____ Entries provided

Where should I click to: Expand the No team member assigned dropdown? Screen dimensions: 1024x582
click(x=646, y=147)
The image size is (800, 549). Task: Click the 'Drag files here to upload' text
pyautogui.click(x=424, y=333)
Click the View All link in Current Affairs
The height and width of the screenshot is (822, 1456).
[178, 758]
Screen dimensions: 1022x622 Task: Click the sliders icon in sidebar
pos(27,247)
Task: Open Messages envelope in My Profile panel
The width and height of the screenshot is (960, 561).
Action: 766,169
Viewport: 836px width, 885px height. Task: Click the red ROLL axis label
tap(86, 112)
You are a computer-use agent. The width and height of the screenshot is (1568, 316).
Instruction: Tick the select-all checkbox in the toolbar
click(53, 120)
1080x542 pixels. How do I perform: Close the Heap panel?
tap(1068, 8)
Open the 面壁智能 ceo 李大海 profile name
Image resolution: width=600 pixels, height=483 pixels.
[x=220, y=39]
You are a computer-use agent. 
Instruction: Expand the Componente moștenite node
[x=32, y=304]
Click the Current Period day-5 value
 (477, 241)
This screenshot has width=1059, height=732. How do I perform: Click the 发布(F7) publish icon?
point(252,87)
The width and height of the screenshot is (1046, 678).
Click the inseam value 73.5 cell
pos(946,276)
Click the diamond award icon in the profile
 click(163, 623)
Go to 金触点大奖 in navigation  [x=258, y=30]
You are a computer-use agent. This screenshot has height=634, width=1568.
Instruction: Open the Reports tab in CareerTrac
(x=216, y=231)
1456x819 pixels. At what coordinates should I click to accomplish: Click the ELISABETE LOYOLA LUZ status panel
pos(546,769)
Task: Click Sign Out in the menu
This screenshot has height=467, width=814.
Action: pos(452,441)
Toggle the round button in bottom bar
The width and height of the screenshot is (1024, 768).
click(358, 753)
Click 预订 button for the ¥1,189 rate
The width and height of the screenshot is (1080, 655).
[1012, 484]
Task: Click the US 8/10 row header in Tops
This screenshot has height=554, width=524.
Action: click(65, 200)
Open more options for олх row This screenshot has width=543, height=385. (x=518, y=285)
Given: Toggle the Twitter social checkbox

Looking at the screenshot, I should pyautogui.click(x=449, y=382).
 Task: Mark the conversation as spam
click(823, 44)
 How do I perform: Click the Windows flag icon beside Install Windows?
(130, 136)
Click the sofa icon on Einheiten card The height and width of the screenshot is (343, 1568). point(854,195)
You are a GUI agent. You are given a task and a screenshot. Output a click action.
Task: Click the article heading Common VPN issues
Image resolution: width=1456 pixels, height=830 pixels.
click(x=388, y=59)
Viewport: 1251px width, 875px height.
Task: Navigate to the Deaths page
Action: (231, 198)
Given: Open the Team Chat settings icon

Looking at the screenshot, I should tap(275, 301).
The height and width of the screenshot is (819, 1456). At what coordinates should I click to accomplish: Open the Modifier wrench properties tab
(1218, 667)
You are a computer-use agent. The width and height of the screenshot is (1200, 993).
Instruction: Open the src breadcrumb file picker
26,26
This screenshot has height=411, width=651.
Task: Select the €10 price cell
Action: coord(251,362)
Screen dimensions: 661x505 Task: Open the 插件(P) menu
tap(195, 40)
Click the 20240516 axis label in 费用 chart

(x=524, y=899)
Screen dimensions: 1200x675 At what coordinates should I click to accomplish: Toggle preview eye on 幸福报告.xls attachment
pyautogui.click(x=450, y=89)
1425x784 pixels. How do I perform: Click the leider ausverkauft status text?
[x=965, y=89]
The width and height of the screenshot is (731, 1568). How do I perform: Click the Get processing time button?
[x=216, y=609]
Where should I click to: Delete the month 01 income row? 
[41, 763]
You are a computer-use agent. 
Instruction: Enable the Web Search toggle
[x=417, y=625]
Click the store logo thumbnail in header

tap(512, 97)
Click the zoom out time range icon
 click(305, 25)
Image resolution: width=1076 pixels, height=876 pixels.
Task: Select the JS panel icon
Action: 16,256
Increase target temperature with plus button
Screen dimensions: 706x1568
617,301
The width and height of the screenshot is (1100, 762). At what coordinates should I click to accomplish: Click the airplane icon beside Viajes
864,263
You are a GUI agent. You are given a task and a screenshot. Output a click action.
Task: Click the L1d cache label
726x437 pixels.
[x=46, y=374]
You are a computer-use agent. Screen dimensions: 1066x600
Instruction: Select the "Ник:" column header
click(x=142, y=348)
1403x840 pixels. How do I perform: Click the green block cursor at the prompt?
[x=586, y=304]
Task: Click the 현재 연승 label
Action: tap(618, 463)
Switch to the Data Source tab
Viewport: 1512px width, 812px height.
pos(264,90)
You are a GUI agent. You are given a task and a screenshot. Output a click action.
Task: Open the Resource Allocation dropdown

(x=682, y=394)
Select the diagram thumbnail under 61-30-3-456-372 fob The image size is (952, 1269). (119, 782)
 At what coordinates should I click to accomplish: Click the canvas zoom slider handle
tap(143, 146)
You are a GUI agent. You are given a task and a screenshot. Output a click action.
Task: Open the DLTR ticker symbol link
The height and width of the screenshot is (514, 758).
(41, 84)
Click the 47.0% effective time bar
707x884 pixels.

________

▶ Problem to solve
A single number is the whole answer: how many lines of the records contain the word "computer".

▶ Written answer
6